## Record set
──────────
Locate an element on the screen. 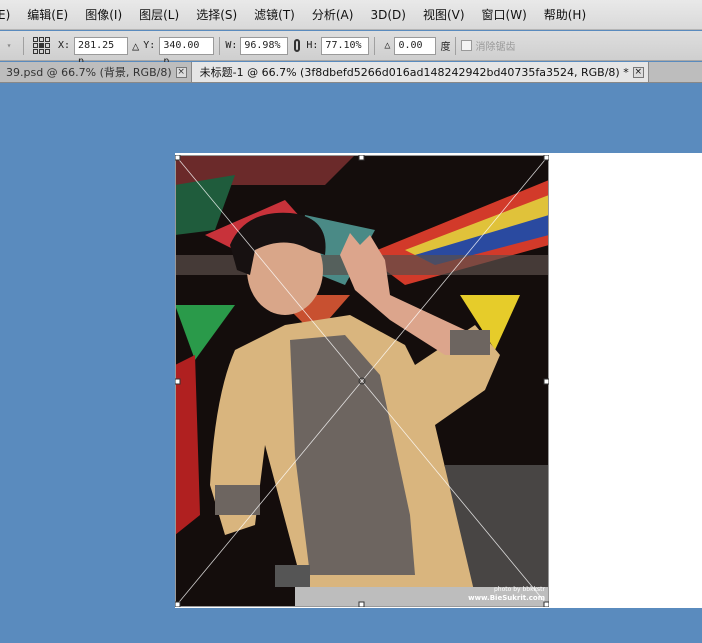  menu-analysis: 分析(A) is located at coordinates (333, 14).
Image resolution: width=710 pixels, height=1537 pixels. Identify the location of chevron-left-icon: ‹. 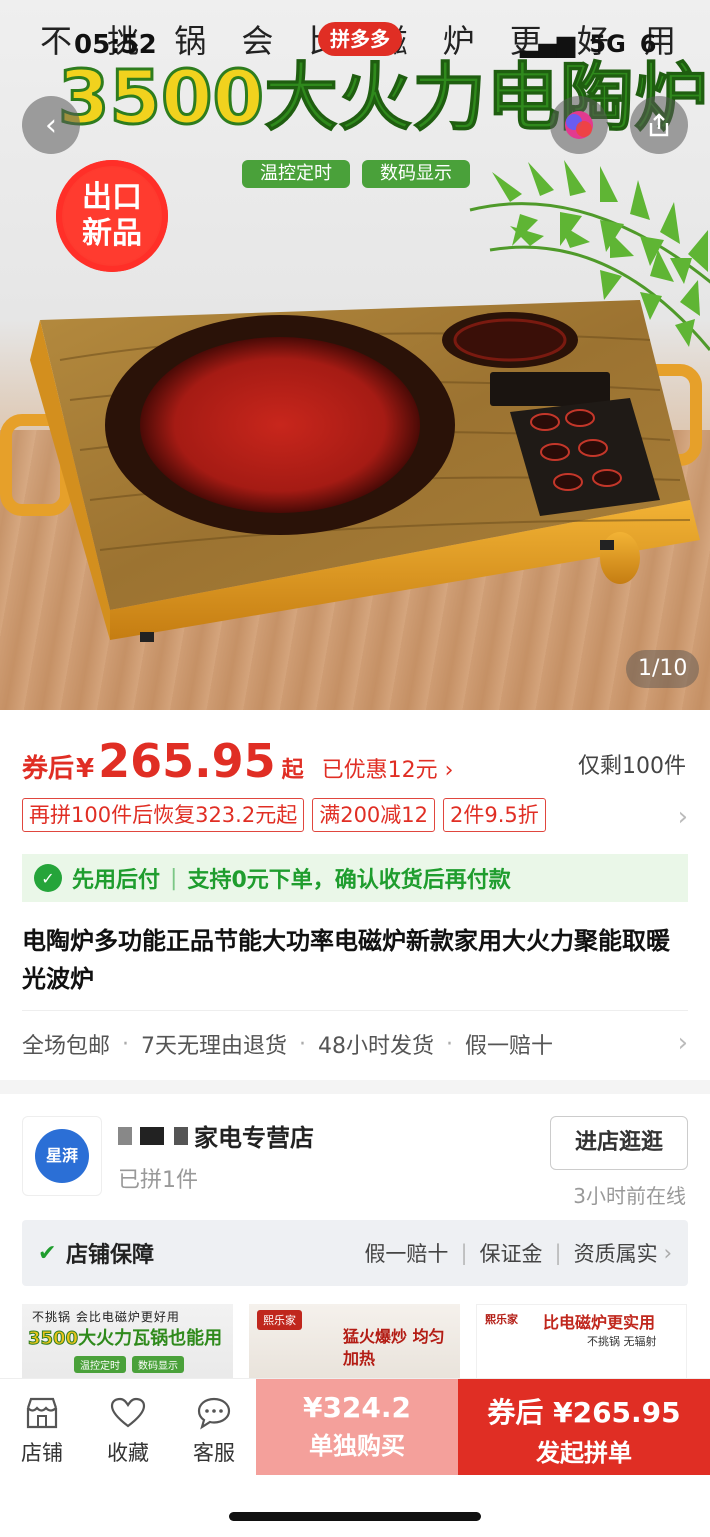
(51, 125).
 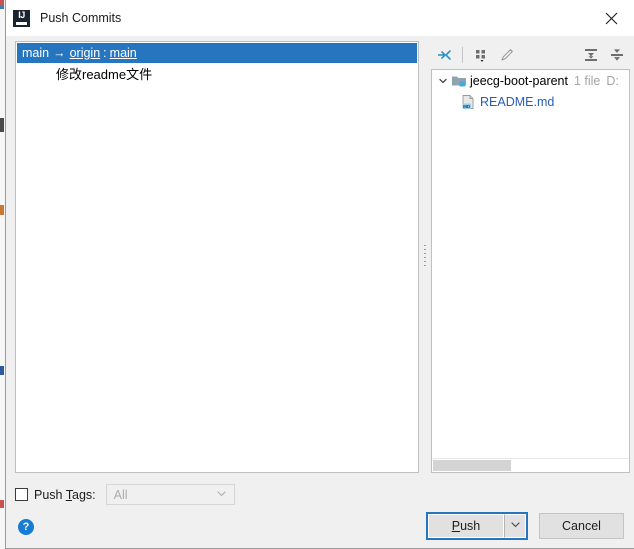 I want to click on markdown-file-icon: MD, so click(x=468, y=102).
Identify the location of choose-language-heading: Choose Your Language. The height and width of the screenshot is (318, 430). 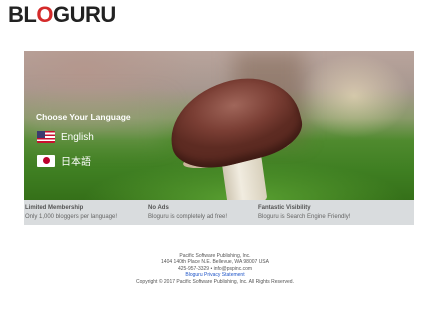
(84, 117).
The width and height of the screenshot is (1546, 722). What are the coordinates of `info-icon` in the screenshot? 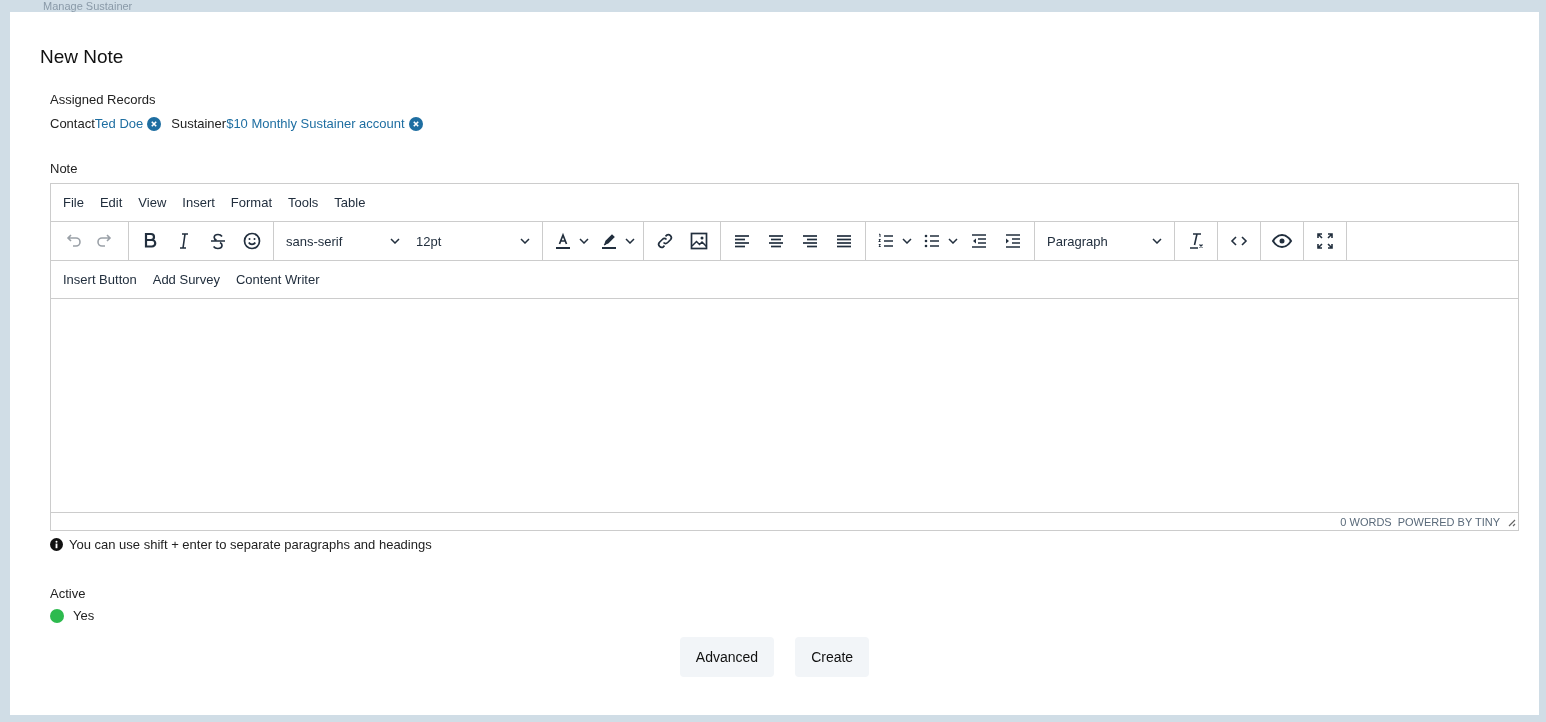 It's located at (56, 544).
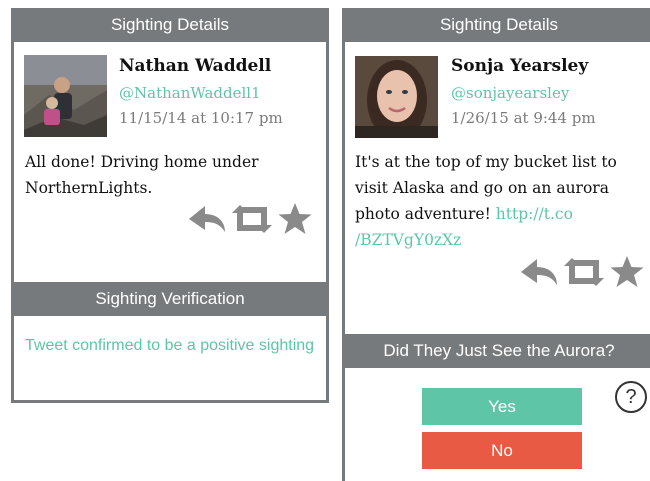 The image size is (650, 481). What do you see at coordinates (196, 66) in the screenshot?
I see `user-name: Nathan Waddell` at bounding box center [196, 66].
──────────
## Task prompt
Return the lines of the records running from the line with "Image resolution: width=710" to the line with "I want to click", copied word for word with both of those lines included. Leave the pictures out of your answer.

## Answer to the exercise
Image resolution: width=710 pixels, height=1537 pixels. Identify the location of chevron-left-icon: ‹. 
(51, 125).
  I want to click on markdown-file-icon: MD, so click(x=468, y=102).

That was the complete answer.